先日、顧問先との打合せで、こんな話があった。

守秘義務の都合で少し歪曲するが、1点1千万円レベルの大型機械を卸売している会社がある。昨今の情勢もあり、なかなか成約に結び付かない。部品単位ではそれなりに受注はあるが、それは利幅が低い。どうしたものかという相談であった。

色々とヒアリングしている中で、中間地点を設けてみてはどうかという結論になった。

つまり、上が1000万、下が数万の価格帯なのであれば、500万円前後の価格帯の製品を取り扱ってみるのはどうかという話である。その中間の商品を通じて製品の品質を実感してもらい、上の価格帯に繋げようという狙いである。業界的にはその価格帯はあまり聞いたことがないということだったので、新たなニーズを掘り起こすべくその社長はその取り扱いをメーカーに確認すると言い帰っていった。

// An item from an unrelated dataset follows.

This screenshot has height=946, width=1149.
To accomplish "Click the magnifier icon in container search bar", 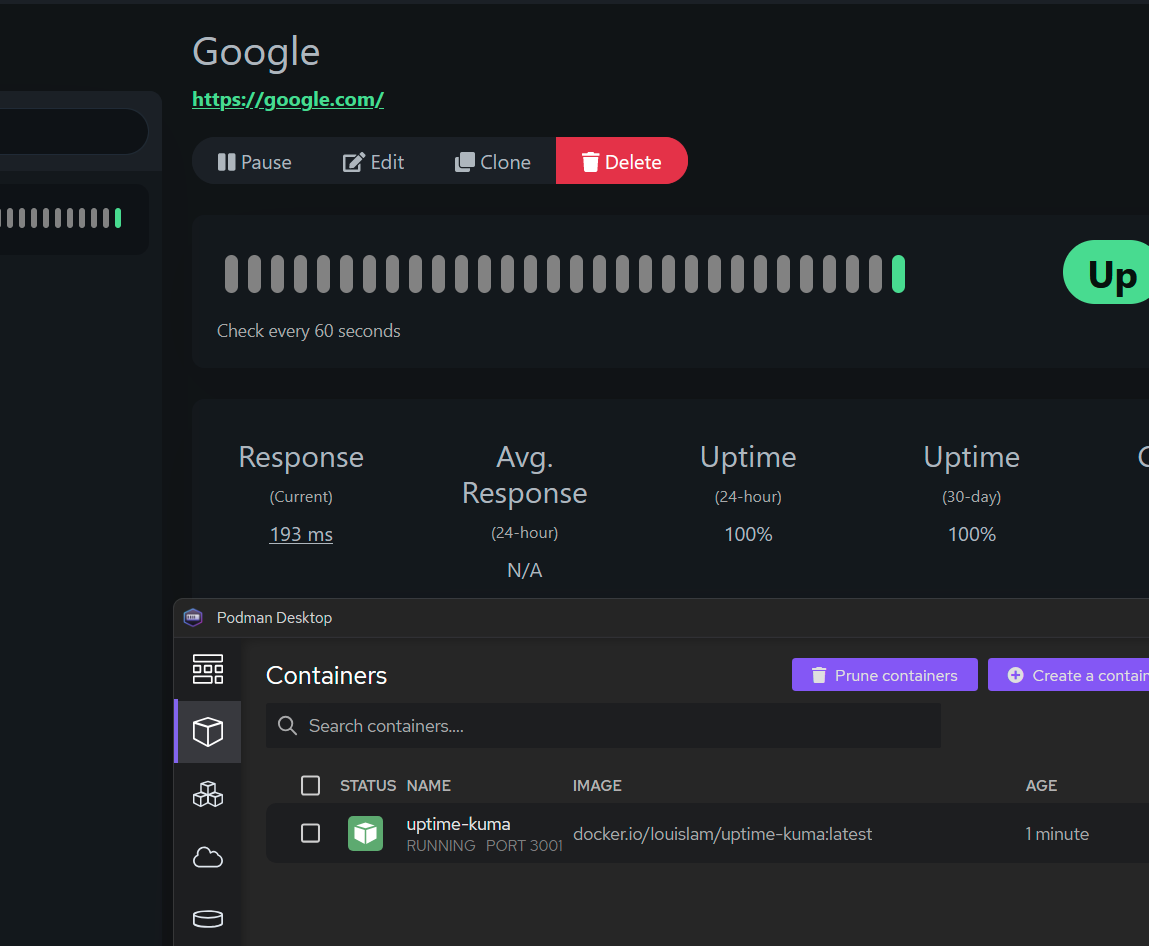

機械卸売業に限らず、価格が大きく顧客が慎重になりがちなビジネスは、いわば大ジャンプであることから、その中間の商品を取り扱い、そのコミュニケーションを通じて最終の商品に繋げようという試みはよくなされている。

私が知る限り一番面白いのは、リビタの住宅購入における事例だ。

大きな買い物である住宅購入。1-3年程お試しで賃貸で住んでみて、その後気に入れば購入ができるという「試住(タメ/スム)」というサービスがある。

購入を決定した場合、賃貸期間に支払った賃料の一部を購入資金に充当することも可能なのだという。これは上手い中間の商品の設定だと考えられる。

ここで重要なのは、あくまで中間地点であっても"商品"だということである。その意味で、無償でのキャンペーンとは全く異なるものだということである。無償から最終地点だと、やはり0→100の大ジャンプになってしまう。

そうではなく、0→50前後の中間地点へと一旦お客様に一歩進んで頂いた上で最終地点へ繋げることを目的とするということが重要であると私は考える。

ちなみに、価格だけに限らず、例えば量や時間等、顧客のニーズに合わせて中間地点はいくらでも設定できる。

私自身も現状に行き詰まったらよく使う考え方であるし、その視点で様々な業界を見ると面白い気付きがあったりする。ビジネスは自ら作るものだという原点にも帰ることができる。

■おわりに

私自身の過去を振り返っても、無謀とも言える大ジャンプを試みて失敗したことが何回かある。
若い頃は後先振り返らず出来る、特権みたいなものがあるので、それはそれで良いのかもしれない。

ただ、大人になるとそうも言ってられないし、毎回川に落ちてずぶ濡れになるわけにもいかない。
少しばかり頭と経験を使って、上手く向こう岸に渡ってみたいものである。

その意味では、現状突破の一つのアイデアとして、中間地点を自分で作ることは有意義だと思う。
無意識のうちに実践されている方も多いかもしれないが、改めて参考にして頂けたら幸いである。